## Data excerpts
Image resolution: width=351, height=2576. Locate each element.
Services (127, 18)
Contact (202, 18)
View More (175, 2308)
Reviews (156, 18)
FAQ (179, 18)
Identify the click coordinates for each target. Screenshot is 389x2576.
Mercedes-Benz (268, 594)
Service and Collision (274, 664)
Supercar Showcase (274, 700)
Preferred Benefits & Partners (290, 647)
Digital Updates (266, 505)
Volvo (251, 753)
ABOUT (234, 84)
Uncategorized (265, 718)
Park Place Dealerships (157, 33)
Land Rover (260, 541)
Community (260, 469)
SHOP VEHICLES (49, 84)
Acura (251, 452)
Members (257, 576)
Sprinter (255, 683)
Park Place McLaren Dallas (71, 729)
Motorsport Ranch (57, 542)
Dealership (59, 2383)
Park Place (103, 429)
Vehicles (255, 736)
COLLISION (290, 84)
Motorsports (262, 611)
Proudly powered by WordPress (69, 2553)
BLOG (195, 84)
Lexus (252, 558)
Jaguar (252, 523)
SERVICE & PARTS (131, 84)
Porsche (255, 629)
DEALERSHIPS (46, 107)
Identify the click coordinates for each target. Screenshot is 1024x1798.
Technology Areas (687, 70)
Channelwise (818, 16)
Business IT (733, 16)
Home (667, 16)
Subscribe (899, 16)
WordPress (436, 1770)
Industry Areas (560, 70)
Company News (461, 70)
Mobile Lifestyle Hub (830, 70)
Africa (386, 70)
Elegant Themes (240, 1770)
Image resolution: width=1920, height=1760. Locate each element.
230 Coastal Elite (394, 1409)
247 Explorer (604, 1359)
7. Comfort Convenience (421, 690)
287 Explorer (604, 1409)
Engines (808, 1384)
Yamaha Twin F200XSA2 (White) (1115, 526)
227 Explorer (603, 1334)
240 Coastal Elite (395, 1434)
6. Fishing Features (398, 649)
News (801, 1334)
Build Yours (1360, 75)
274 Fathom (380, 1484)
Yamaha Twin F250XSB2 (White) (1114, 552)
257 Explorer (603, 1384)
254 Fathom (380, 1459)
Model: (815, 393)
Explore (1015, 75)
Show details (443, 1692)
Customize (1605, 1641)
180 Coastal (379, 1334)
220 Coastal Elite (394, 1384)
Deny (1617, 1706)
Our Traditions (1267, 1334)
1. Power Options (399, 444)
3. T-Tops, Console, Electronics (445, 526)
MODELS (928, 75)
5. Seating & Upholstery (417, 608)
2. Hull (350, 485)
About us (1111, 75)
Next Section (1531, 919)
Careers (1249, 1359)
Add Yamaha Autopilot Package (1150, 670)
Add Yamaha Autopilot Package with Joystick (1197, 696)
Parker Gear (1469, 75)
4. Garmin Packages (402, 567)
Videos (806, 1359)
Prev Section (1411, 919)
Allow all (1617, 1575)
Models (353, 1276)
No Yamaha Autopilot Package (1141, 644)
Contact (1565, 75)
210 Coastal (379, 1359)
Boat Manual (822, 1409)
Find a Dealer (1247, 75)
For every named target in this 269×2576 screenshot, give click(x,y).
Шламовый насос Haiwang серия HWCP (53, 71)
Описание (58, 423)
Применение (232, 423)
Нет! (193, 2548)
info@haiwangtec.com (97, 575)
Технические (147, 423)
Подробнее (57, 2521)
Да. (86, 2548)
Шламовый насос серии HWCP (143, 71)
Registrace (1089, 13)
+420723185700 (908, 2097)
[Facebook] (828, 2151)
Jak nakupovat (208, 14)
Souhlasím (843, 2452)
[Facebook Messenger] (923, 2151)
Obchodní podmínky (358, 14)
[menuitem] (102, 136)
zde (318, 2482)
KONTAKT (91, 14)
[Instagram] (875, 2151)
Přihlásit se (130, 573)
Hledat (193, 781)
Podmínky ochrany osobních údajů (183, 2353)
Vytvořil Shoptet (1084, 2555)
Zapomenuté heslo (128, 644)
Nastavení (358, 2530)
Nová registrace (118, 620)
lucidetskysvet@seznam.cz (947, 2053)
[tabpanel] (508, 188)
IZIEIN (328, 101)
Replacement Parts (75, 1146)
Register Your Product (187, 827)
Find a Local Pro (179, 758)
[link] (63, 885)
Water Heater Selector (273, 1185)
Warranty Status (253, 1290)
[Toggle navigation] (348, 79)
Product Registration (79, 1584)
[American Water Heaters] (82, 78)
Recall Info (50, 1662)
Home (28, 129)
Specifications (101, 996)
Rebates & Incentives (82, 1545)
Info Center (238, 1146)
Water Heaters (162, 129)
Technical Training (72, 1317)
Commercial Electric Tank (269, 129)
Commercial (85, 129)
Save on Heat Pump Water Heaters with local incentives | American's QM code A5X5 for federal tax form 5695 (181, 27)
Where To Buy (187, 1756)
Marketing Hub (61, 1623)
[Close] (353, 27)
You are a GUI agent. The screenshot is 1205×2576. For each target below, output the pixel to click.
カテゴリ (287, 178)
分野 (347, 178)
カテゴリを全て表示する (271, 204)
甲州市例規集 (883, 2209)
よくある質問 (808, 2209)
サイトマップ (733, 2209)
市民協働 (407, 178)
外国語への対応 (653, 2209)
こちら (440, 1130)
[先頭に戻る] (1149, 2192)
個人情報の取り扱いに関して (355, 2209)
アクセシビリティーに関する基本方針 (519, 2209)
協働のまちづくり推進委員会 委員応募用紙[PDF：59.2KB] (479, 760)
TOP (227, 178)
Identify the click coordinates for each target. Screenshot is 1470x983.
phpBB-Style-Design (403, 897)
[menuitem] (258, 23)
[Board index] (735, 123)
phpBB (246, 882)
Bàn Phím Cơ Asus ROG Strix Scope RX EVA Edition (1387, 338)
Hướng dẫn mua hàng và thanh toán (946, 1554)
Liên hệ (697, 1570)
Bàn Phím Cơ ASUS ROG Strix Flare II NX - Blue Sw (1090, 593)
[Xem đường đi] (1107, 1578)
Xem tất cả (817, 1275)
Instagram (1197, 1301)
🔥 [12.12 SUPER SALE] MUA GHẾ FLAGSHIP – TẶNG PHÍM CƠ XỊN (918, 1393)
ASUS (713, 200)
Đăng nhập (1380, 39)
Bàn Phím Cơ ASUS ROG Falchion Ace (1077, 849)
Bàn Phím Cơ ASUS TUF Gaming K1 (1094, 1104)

## Requirement
Return only the stretch of the material above from the line holding "Land Rover (260, 541)" through the line holding "Yamaha Twin F200XSA2 (White) (1115, 526)", copied exactly.

## Task result
Land Rover (260, 541)
Community (260, 469)
SHOP VEHICLES (49, 84)
Acura (251, 452)
Members (257, 576)
Sprinter (255, 683)
Park Place McLaren Dallas (71, 729)
Motorsport Ranch (57, 542)
Dealership (59, 2383)
Park Place (103, 429)
Vehicles (255, 736)
COLLISION (290, 84)
Motorsports (262, 611)
Proudly powered by WordPress (69, 2553)
BLOG (195, 84)
Lexus (252, 558)
Jaguar (252, 523)
SERVICE & PARTS (131, 84)
Porsche (255, 629)
DEALERSHIPS (46, 107)
Identify the click coordinates for each target. Screenshot is 1024x1798.
Technology Areas (687, 70)
Channelwise (818, 16)
Business IT (733, 16)
Home (667, 16)
Subscribe (899, 16)
WordPress (436, 1770)
Industry Areas (560, 70)
Company News (461, 70)
Mobile Lifestyle Hub (830, 70)
Africa (386, 70)
Elegant Themes (240, 1770)
Image resolution: width=1920, height=1760. Locate each element.
230 Coastal Elite (394, 1409)
247 Explorer (604, 1359)
7. Comfort Convenience (421, 690)
287 Explorer (604, 1409)
Engines (808, 1384)
Yamaha Twin F200XSA2 (White) (1115, 526)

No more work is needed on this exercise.